Embora não traga a assinatura de um só médico, o documento com as novas orientações do ministério apresenta 76 referências científicas para justificar a nova recomendação. É uma colagem desleixada, com várias referências repetidas, a maioria estudos antigos sobre o uso da cloroquina noutras doenças. Apenas 35 dizem respeito à Covid-19 especificamente. Dessas, 8 são anúncios de testes em andamento – dois deles no Brasil (com apoio do laboratório EMS, que vende a droga) – ou recomendações de entidades como o CFM ou seus congêneres europeu, britânico e americano.

Há estudos sobre mecanismos moleculares, sobre o efeito da doença em grávidas e três resultados de experimentos in vitro. Outros três estudos fazem uma revisão de literatura sobre o assunto, sem trazer novidade. Dois apenas incluem a cloroquina numa lista de várias drogas promissoras. A maioria dos artigos citados está ainda em fase preliminar e não passou pelo ritual científico de revisão pelos pares.

Especificamente sobre o uso precoce da droga – em tese, a novidade do novo protocolo –, há exatamente quatro referências. A primeira é a recomendação genérica das autoridades chinesas em favor do uso em qualquer caso (não só precoce). A segunda é uma pesquisa chinesa com 30 pacientes que recomenda “estudo com amostra maior para investigar os efeitos da hidroxicloroquina no tratamento da Covid-19”. A terceira é um estudo espanhol de observação, que ainda não passou por revisão e verificou benefícios num grupo de 166 pacientes.

A quarta referência é um estudo chinês que já passou pela revisão – e, curiosamente, aparece na lista do ministério ainda na versão preliminar. Publicado no British Medical Journal (BMJ), ele não detectou benefício algum no uso da cloroquina em casos leves ou moderados da doença.

Mais importante do que as 76 referências citadas são as ausentes, em particular as que já passaram por revisão e saíram nas melhores revistas médicas. Outro estudo no BMJ não constatou benefício para pacientes que precisam de oxigênio.

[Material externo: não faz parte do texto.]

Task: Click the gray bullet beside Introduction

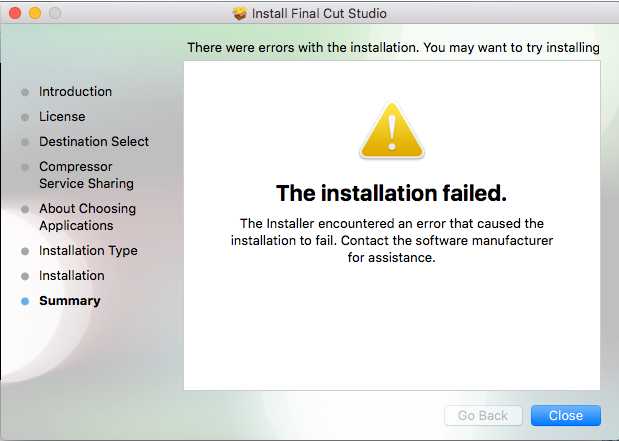Action: [x=25, y=92]
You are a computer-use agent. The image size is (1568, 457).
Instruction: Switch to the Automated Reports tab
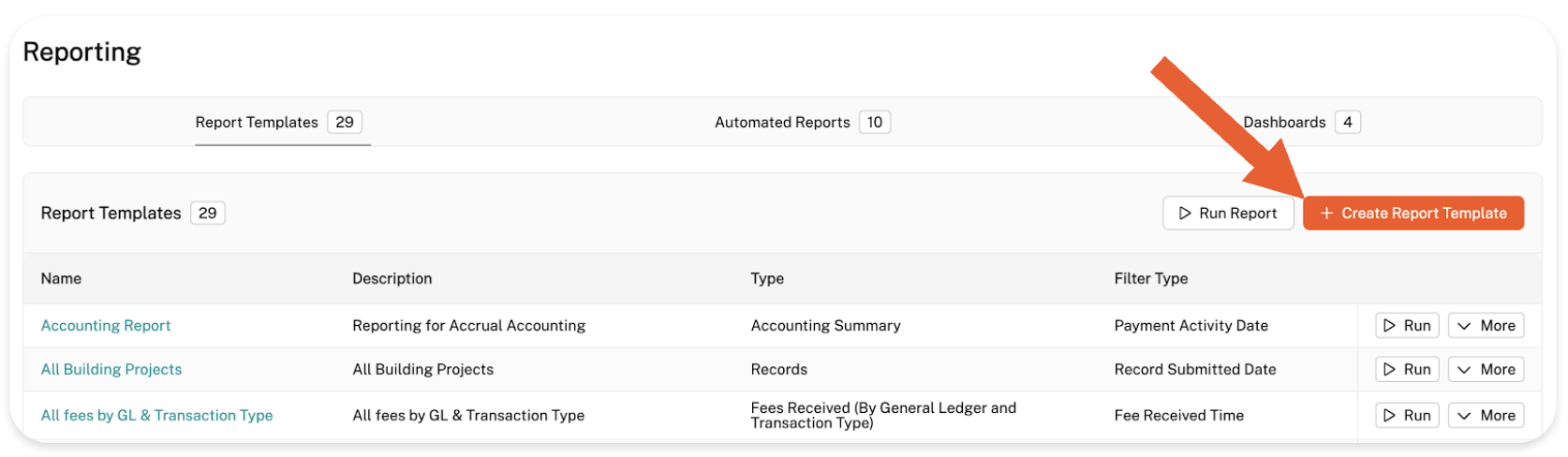click(782, 123)
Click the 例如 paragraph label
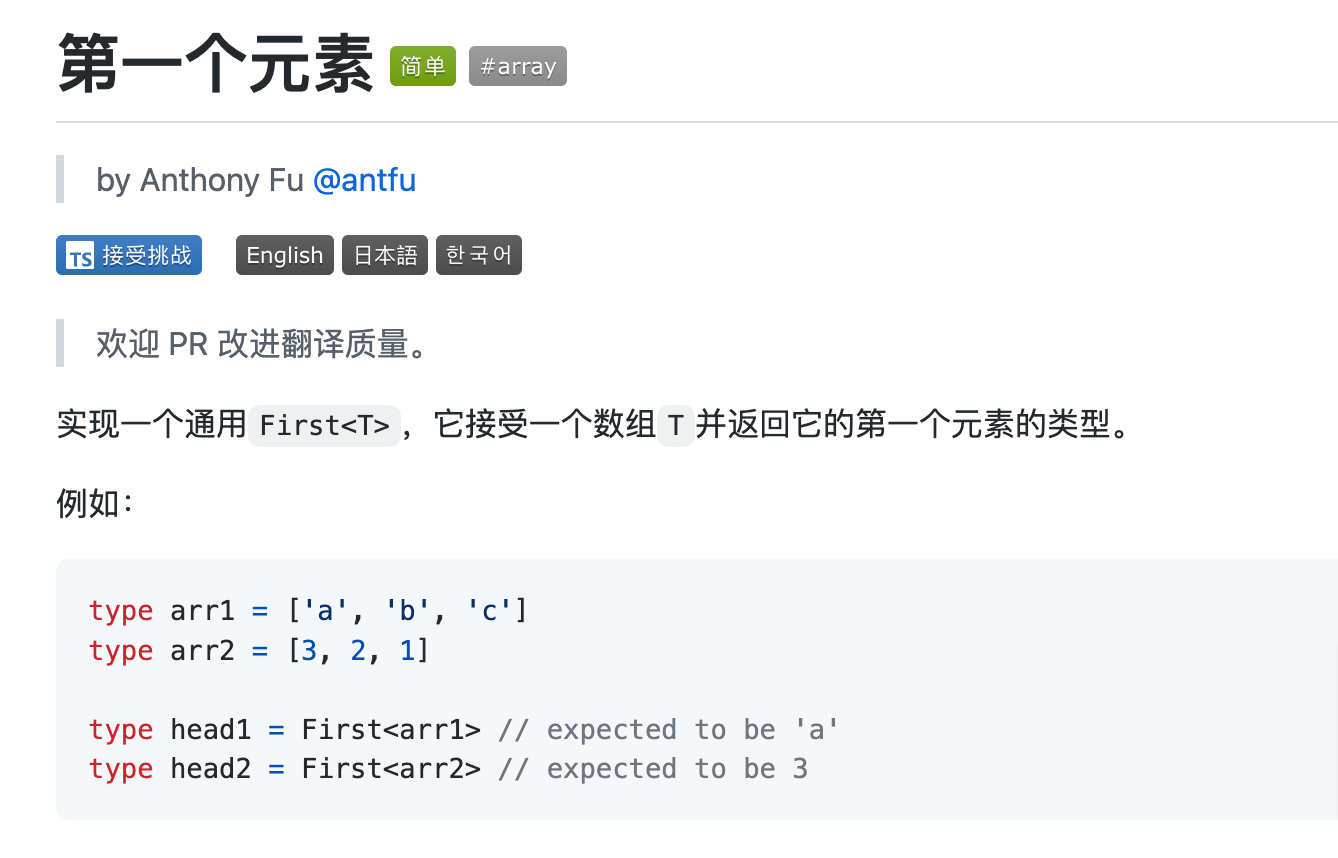Image resolution: width=1338 pixels, height=858 pixels. [94, 504]
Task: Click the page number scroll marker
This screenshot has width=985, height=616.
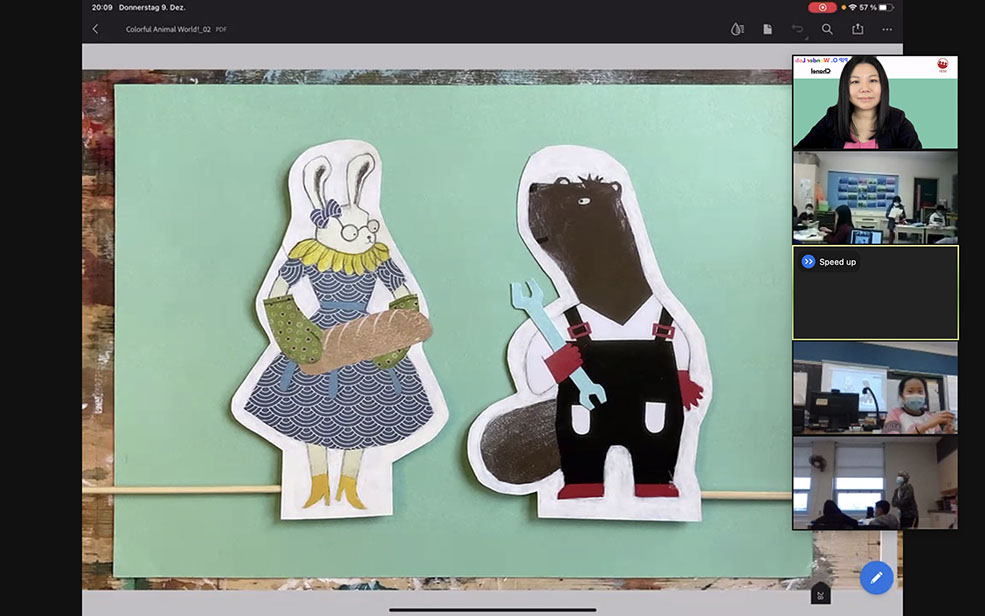Action: click(x=820, y=595)
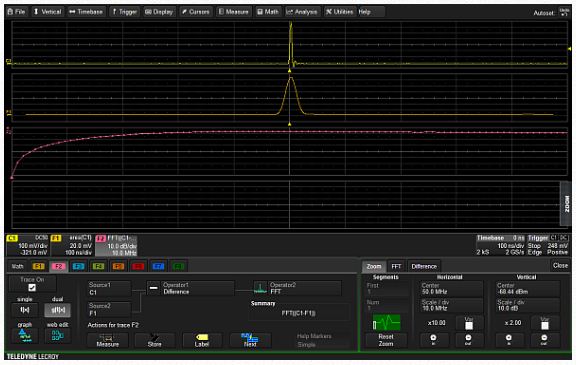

Uma pesquisa na revista da Associação Médica Americana (Jama) com 1.438 pacientes não verificou nenhuma redução na mortalidade com o uso da droga. Um terceiro relato, no New England Journal of Medicine, também não viu nenhum benefício na análise do caso de 1.446 pacientes, novamente em Nova York.

A maior lacuna na bibliografia do Ministério da Saúde é o artigo de pesquisadores brasileiros publicado na Jama no final de abril. Os cientistas tiveram de interromper testes em Manaus, em virtude do agravamento da codição cardíaca dos pacientes. “Descobertas prelilminares sugerem que uma alta dosagem de cloroquina não deve ser recomendada para o tratamento da Covid-19 severa”, escreveram. Não se trata, é bom ressaltar, de resultado sobre uso precoce.

Ciência é assim: progride lentamente, de estudo em estudo. Resultados não são definitivos, sempre estão sujeitos a contestação posterior. A dúvida é maior que a certeza. Os melhores cientistas sabem reconhecer a própria ignorância diante de desafios novos, como a Covid-19.

É natural, diante do quadro devastador das mortes e da incerteza, que a esperança se debruce sobre drogas já aprovadas para outros usos, como cloroquina, remdesivir ou tocilizumab. Por ora, porém, nada existe de conclusivo nem de revolucionário que justifique a mudança nas orientações do ministério. A única justificativa é política e ideológica. De Galileu Galilei a Lysenko, a história da ciência está repleta de exemplos de como e por que a intromissão mesquinha da ideologia na ciência costuma dar errado – e acaba por ceifar ainda mais vidas.